> **Reading text**:
*** Block opens ***

There are many `<table>` tags on the page.

In [5]:
len(soup.find_all("table"))

10

We can use attributes like `class=` and `style=` to narrow down the list.

In [6]:
len(soup.find_all("table",
                  attrs={
                      "class": "sortable wikitable sticky-header-multi static-row-numbers sort-under col1left col2center",
                      "style": "text-align:right"}
                  ))

1

At this point, you can manually inspect the tables on the webpage to find that the one we want is the first one (see `[0]` below). We'll store this as `table`.

In [7]:
table = soup.find_all("table",
                  attrs={
                      "class": "sortable wikitable sticky-header-multi static-row-numbers sort-under col1left col2center",
                      "style": "text-align:right"}
                  )[0]

**Now you will write code to scrape the information in `table` to create a Pandas data frame with one row for each city and columns for: city, state, population (2022 estimate), and 2020 land area (sq mi).** Refer to the Notes/suggestions below as you write your code. A few Hints are provided further down, but try coding first before looking at the hints.

*** Block closes ***

> **Information given**:
*** Block opens ***

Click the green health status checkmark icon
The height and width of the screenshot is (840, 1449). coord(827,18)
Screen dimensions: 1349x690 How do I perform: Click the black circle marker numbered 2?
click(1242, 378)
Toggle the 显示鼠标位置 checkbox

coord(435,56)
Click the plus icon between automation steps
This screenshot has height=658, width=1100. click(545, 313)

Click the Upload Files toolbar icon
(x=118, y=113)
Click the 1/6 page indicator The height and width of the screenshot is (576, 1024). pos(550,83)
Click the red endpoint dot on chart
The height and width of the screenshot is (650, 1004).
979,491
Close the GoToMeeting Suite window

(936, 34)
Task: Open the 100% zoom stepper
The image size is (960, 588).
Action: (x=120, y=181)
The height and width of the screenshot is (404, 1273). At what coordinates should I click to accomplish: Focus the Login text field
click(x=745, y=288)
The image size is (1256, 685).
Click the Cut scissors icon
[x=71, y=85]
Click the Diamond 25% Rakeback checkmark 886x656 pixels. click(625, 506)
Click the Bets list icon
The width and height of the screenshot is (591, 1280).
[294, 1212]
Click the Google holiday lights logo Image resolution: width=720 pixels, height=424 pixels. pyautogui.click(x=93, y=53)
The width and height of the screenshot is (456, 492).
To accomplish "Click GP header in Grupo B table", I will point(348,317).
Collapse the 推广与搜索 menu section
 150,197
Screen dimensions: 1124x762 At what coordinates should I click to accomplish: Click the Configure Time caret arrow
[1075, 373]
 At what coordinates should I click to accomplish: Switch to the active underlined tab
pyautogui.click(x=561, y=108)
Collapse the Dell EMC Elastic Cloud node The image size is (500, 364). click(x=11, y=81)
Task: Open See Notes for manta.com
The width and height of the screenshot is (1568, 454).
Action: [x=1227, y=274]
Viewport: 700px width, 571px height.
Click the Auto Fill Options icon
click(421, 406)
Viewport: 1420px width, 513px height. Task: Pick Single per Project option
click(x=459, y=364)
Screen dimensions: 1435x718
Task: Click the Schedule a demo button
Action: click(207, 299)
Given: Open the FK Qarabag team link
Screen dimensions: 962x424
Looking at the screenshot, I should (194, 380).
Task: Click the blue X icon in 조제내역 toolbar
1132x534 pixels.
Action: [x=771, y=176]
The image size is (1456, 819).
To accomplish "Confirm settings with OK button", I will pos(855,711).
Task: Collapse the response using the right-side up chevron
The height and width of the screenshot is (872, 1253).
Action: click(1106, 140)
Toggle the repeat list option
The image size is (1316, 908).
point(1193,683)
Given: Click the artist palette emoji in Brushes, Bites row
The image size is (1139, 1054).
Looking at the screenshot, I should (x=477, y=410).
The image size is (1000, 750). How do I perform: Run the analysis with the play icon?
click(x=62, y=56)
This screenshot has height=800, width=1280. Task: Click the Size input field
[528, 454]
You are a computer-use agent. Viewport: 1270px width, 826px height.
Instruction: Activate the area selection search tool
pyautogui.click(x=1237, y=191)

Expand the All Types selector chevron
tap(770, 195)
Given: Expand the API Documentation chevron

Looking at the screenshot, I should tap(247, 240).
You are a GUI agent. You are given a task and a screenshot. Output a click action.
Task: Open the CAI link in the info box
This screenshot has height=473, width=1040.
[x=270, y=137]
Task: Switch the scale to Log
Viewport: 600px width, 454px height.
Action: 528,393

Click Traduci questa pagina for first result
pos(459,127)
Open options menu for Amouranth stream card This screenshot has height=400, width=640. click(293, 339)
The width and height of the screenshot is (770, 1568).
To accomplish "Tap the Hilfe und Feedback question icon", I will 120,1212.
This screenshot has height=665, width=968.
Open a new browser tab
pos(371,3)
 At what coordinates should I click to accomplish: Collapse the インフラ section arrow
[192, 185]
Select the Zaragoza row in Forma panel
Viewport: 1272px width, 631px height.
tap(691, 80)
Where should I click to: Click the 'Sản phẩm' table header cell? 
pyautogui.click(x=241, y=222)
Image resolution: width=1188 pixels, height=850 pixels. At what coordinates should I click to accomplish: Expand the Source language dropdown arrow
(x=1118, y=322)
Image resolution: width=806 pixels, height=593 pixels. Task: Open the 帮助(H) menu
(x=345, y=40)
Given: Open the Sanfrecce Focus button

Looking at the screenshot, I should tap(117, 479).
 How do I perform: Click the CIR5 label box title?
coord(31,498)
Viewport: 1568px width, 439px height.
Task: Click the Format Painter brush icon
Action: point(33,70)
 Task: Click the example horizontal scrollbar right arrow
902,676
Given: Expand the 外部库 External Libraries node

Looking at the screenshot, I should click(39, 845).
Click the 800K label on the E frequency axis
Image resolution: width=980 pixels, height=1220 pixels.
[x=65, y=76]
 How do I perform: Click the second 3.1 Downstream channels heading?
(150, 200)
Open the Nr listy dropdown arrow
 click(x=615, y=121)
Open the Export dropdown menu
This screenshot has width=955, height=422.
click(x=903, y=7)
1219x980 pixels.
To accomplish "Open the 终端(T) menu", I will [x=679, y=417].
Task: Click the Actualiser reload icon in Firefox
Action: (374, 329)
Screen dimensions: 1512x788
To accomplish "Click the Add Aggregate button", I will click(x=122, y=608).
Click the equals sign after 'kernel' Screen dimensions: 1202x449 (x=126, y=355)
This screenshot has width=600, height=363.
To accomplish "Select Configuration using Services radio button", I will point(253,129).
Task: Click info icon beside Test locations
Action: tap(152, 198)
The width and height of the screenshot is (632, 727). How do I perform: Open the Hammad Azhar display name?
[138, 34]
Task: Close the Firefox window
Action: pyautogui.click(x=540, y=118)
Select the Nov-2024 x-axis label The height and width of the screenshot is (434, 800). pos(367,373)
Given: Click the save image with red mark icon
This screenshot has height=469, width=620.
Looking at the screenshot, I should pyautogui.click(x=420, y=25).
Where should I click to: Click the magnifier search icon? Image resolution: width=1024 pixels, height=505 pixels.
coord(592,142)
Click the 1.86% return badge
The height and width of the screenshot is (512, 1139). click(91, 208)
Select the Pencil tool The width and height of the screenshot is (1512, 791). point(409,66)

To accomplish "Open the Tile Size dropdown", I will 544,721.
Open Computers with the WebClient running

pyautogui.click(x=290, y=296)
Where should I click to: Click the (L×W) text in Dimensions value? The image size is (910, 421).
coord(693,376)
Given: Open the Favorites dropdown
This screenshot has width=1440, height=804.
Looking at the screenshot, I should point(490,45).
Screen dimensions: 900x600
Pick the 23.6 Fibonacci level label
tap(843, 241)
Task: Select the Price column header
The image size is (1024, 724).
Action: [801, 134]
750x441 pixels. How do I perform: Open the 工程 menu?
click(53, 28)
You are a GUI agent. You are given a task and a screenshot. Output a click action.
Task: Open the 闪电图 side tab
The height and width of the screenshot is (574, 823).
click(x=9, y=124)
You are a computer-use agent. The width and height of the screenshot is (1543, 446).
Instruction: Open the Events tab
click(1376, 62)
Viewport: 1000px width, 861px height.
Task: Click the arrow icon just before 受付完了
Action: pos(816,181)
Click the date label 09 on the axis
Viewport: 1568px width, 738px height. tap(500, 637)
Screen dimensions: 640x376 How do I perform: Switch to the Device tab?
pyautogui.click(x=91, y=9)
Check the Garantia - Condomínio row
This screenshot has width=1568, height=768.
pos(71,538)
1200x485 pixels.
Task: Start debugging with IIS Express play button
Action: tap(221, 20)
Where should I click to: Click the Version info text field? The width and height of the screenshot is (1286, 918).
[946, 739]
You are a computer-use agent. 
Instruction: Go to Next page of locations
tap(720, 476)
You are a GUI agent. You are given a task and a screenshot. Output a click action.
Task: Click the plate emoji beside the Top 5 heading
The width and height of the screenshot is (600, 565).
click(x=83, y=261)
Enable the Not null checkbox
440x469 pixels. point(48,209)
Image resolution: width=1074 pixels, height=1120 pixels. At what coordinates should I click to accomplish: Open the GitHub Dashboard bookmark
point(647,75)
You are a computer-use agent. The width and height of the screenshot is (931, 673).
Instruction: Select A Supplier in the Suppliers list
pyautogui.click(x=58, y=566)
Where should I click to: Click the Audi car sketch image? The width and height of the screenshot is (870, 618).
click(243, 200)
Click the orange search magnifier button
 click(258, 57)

*** Block closes ***

> **To do**: Carry the table-scraping tutorial forward from its last sentence, in the same technical voice. The data is unrelated to the table-scraping tutorial.

> **Your response**:
Notes/suggestions:

- Use as a guide the code from the reading that produced the data frame of Statistics faculty
- Inspect the page source as you write your code
- You will need to write a loop to get the information for all cities, but you might want to try just scraping the info for New York first
- You will need to pull the text from the tag. If `.text` returns text with "\n" at the end, try `.get_text(strip = True)` instead of `.text`
- Don't forget to convert to a Pandas Data Frame; it should have 333 rows and 4 columns
- The goal of this exercise is just to create the Data Frame. If you were going to use it --- e.g., what is the population density for all cities in CA? --- then you would need to clean the data first (to clean strings and convert to quantitative). (You can use Beautiful Soup to do some of the cleaning for you, but that goes beyond our scope.)

In [8]:
city = table.find_all("tr")[2]

In [9]:
cells = city.find_all("td")

In [10]:
cells[0].find("strong")

In [11]:
cells[1].find("a").text

'NY'

In [12]:
cells[3].get_text(strip=True)

'8,804,190'

In [13]:
city = table.find_all("tr")
len(city)

348

In [14]:
# initialize an empty list
rows = []

# iterate over all rows in the cities table
for city in table.find_all("tr")[2:]:

    # Get all the cells (<td>) in the row.
    cells = city.find_all("td")

    # Find the name of the city in cell[1]
    name_tag = cells[1].find("a") or cells[1]
    name = name_tag.text.strip()

    # Find the state abbreviation in cell[2]
    state_tag = cells[2].find("a") or cells[2]
    state = state_tag.text.strip()

    # Find the 2024 population estimate in cell[3]
    pop_tag = cells[3] or cells[3]
    population = pop_tag.text.strip()

    area_tag = cells[6] or cells[6]
    land_area = area_tag.text.strip()

    # Append this data.
    rows.append({
        "city": name,
        "state": state,
        "population_2024": population,
        "land_area_2020_sq_mi": land_area
    })


In [None]:
pd.DataFrame(rows)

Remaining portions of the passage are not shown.